A northern Nigeria Muslim leader who promised to pursue a
nonreligious agenda as president will now have to deal with an Islamic
terrorist insurgency that has wreaked chaos in the country’s north.
Muhammadu Buhari, 72, a former military ruler and a Muslim, beat
incumbent Goodluck Jonathan, 57, a Christian from the country’s south,
in a race held under the shadow of Boko Haram violence.
Not all Nigerians are happy with Buhari’s election, given his past
human-rights record as
president from January 1984 to August 1985.
During that time, he imprisoned journalists and opposition activists
without trial and executed drug traffickers by firing squad.
But Nigerians, both Christian and Muslim, hope he is better-suited to battle Boko Haram, despite being a Muslim himself.
During a campaign rally, Buhari criticized the insurgents for
attacking churches and mosques and killing schoolchildren in their sleep
while shouting “Allahu akbar,” Arabic for “God is great.”
And while in the past he supported Shariah in the north, he has denied that he is a radical Islamist.
Many people from the north, the epicenter of Boko Haram violence,
have described him as a man of decency, integrity and a sense of justice
who could fight the Islamists.
Christian leaders hope Buhari can quickly tackle Boko Haram. The
group is responsible for the kidnapping of more than 200 schoolgirls.
“The first task: The people want Buhari to deal with insecurity, then
corruption,” said the Rev. John Bakeni, secretary of the Roman Catholic
Diocese of Maiduguri.
On Tuesday (March 31), Jonathan conceded defeat to Buhari, paving the way for a peaceful handover of power.
Earlier, Catholic bishops in a statement had urged all political
parties to accept the results and join their supporters to keep peace.

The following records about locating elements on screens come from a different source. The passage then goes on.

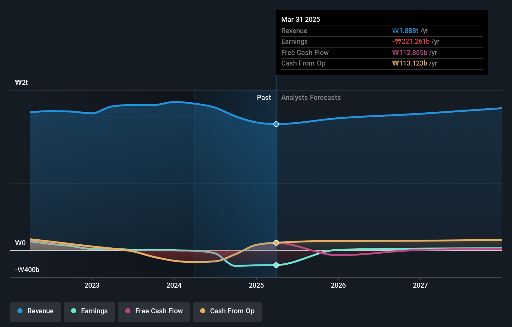Image resolution: width=512 pixels, height=327 pixels.
Task: Click the Free Cash Flow legend dot icon
Action: (128, 311)
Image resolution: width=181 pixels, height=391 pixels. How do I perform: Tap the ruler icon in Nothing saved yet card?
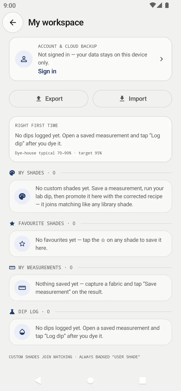click(x=22, y=288)
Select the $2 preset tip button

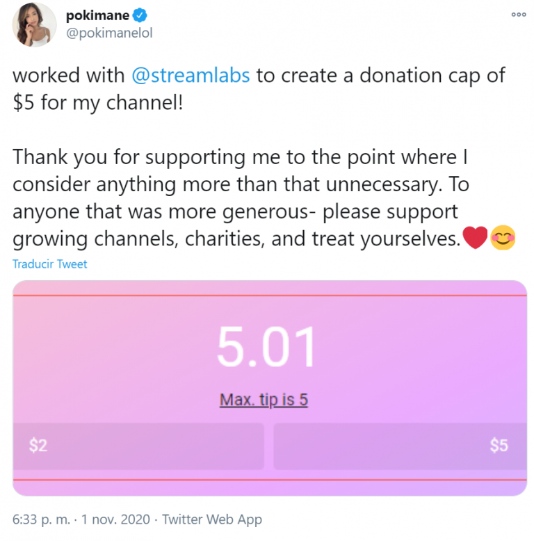click(138, 446)
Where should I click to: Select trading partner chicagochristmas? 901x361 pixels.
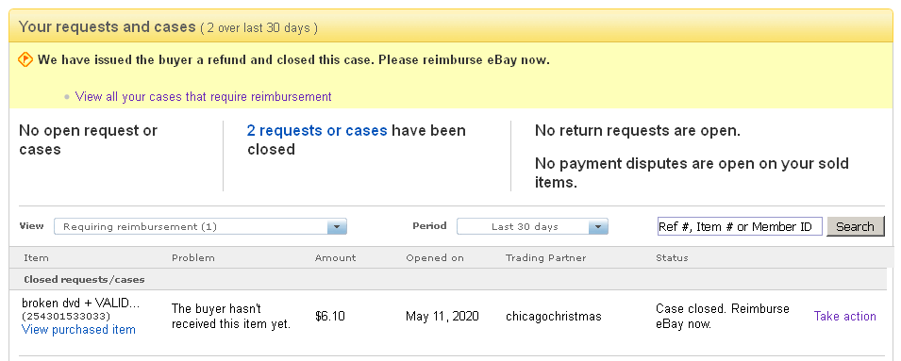click(x=554, y=317)
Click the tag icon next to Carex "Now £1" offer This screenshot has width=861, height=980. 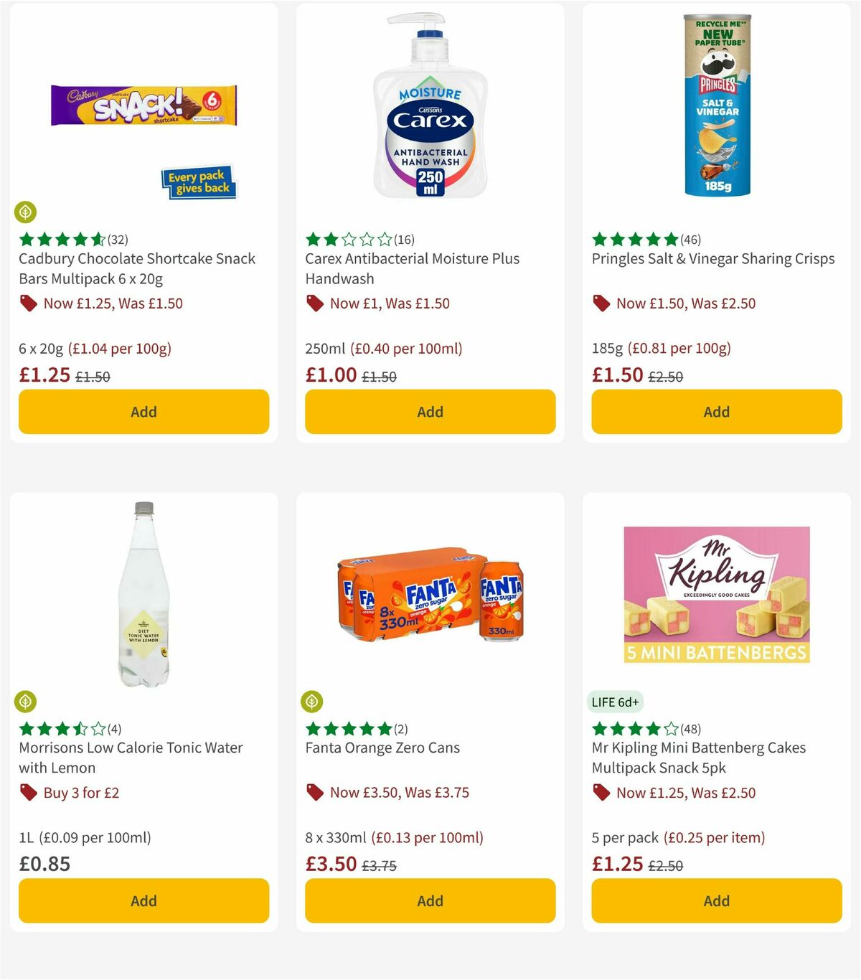[314, 303]
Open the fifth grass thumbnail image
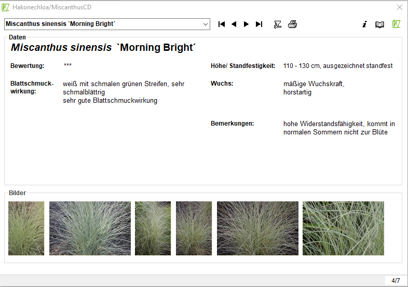 coord(257,228)
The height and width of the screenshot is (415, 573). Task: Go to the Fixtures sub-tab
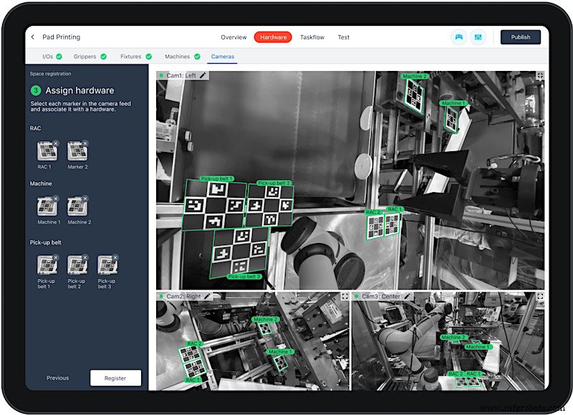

“This is the only country we have and it is everybody’s task to keep
it as one,” said Archbishop Ignatius Kaigama of Jos, president of the
Catholic Bishops’ Conference of Nigeria.
Abdallah Kheir, a religious scholar from Nairobi’s Kenyatta
University, studied in northern Nigeria and said Christians were
disappointed with Jonathan.
“There were no tangible attacks against Boko Haram during his
period,” Kheir said. “When the attacks were finally launched against the
Islamists, Nigeria in general viewed this as a political move made to
attract votes.”
Buhari, by contrast, was known to be good at building rapport when he was president.